Posted by OneEyedMan at 2:26 PM | Comments (0)

Time for a quick question?

For many reasons in Obama's biography and resume this election was a momentous electoral accomplishment. He will be the first president of color, the second or third professor to become president, the 3rd sitting senator to become president, the 6th president with an immigrant parent, and a rare example of relative outsider defeating the party favorite for the party nomination. I understand the appeal of biography. However, I've never participated in an election where I felt that the differences in policy positions of my first and second choice were small enough to allow biography to trump policy. This election was no exception. Similarly, I recognize that much of the president's power is soft power. Surely, Obama's presidency will buy some good will abroad and inspire many minority Americans. Nevertheless, such benefits can be fickle and fleeting and so I have never found candidates so similar that one candidate's soft power advantage justified choosing them over another more ideologically similar.

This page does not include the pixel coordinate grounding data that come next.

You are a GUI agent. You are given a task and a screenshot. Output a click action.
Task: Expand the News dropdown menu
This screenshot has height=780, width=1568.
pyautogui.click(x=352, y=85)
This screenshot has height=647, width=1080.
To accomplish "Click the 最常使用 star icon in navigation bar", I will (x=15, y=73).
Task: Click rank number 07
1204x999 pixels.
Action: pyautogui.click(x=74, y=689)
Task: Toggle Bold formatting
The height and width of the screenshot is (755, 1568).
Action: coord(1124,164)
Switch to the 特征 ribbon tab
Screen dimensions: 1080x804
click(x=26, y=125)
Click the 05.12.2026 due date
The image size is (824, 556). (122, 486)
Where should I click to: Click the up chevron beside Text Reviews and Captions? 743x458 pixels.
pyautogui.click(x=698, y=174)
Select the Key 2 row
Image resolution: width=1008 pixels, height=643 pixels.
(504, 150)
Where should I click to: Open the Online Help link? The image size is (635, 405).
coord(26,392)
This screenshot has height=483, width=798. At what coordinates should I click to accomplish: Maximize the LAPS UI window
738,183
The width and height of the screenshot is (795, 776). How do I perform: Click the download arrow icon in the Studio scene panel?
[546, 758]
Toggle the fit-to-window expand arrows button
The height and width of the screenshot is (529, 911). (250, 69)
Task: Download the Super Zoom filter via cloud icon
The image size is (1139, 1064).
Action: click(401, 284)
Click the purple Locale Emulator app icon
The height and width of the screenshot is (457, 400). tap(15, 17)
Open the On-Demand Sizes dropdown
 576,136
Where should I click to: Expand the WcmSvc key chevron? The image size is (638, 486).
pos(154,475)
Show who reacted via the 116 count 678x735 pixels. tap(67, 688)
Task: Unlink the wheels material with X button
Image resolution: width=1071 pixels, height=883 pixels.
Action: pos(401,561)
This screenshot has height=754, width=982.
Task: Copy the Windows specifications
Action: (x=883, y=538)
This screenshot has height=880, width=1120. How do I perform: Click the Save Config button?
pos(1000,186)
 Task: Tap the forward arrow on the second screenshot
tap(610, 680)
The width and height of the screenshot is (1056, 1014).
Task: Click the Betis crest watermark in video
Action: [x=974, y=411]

Having viewed the contest between Obama and McCain as strictly one of ideology and ideas and not one of biography, resume, or character, I'm curious to see what policies are actually going to be enacted. Obama and the Democratic leadership should have a significant margin with which to pursue their policy agenda. While Democrats haven't managed to achieve a filibuster proof super-majority, the do have a large majority in the house and senate and a decisive popular and electoral vote margin. Of course, every politician finds upon election an economic and political reality that interferes with implementing the agenda they laid out in the campaign. But subject to these new constraints they get to prioritize. When Obama does so, we will learn a lot about what Obama thinks is important. I imagine that when Obama gets a chance to implement an agenda some of his supporters will have voters’ remorse and similarly some McCain voters will believe they voted for the wrong man.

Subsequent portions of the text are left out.